I have had the good fortune of working with some great transplanters. As a fellow, John Lake, MD, was my hepatology mentor. John P. Roberts, MD; Jean C. Emond, MD; and Nancy L. Ascher, MD, PhD, were the surgeons there. They instilled a love not only of transplant hepatology, but also of the team spirit that builds the transplant field. Nancy and John taught me most of what I know about post-transplant management. Jean taught me about a comprehensive liver program. Jack taught me the principles of clinical research and got me started in that direction.

What advice would you offer a medical student?

Keep an open mind. Be passionate about everything you do. Find the field where the people inspire you. Look around and find the people who you like and are most like you, and go into that field.

Don’t think in categories; think in tasks. Think about how much time you want to spend in the office, how much time you want to be doing procedures, how much time you want to spend on research, do you want to teach, how much time do you want to spend on an inpatient service vs. an outpatient practice. If you start thinking about those questions, you will figure out a career that involves most of the things you like and few of the things you don’t like.

What was the defining moment that led you to your field?

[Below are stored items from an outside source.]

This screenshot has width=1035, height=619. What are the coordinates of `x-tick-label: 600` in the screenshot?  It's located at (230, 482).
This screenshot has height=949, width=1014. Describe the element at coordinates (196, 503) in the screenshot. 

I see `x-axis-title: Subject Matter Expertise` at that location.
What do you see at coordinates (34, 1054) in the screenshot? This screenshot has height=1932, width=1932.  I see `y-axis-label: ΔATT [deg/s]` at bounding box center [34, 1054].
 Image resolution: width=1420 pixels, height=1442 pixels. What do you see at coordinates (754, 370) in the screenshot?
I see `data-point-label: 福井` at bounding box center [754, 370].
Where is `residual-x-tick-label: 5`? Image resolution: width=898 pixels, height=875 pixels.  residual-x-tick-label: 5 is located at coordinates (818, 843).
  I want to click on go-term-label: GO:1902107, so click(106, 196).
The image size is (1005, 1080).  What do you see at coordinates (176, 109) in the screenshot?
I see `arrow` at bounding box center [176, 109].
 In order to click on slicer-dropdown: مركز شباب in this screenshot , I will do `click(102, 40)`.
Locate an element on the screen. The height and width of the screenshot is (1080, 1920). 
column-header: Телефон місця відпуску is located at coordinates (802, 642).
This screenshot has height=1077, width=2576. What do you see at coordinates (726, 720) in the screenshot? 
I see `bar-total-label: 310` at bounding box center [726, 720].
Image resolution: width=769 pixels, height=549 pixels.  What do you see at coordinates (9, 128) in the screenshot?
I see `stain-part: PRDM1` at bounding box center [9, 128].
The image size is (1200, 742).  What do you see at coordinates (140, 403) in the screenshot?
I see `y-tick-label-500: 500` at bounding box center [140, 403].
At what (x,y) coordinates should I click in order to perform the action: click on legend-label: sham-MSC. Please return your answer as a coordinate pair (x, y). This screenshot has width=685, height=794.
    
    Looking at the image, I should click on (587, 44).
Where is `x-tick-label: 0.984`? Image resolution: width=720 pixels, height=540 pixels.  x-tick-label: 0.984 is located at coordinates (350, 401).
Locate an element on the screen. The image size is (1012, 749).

I always knew that I wanted to do something surgical. I liked intervention. I thought I might be a plastic surgeon to do reconstructive surgeries on babies that required it. But I also really wanted to have relationships with patients over time, so I chose medicine. GI was attractive because it was procedural and because it offered the chance to build those patient relationships. When I did my first rotation on the transplant service at UCSF, it had all the elements: surgery, long-term patient relations, the sickest patients with a chance to make them well. Once I spent my first month on that rotation, there was nothing else.

Have you ever been fortunate enough to witness or to have been part of medical history in the making?

I was part of the first NIH consensus conference summarizing the early results of living donor that led to my first paper in The New England Journal of Medicine. Then after the unfortunate donor deaths, I was asked to serve and eventually chair the living donor guideline committee for the United Network for Organ Sharing.

Our team is now helping lead laparoscopic left lobe living donation to make the operation safer, more acceptable and thus more applicable. This is what I’ve been working toward since my time at UCSF, and this direct impact on saving lives has been incredibly satisfying.

What area of hepatology interests you most now?

Right now the biggest questions surround the HCV patients with the most advanced disease. Can we make people better so they don’t need a liver transplant or come off the list? We also have to think about whether antiviral treatment puts HCV patients at a disadvantage, if it’s better to treat them after the transplant. Patients with small cancers are also interesting. If we ablate those cancers or do a resection, will curing HCV prevent the cancer from returning and therefore, avoid transplant? Those are the biggest unanswered questions in hep C right now.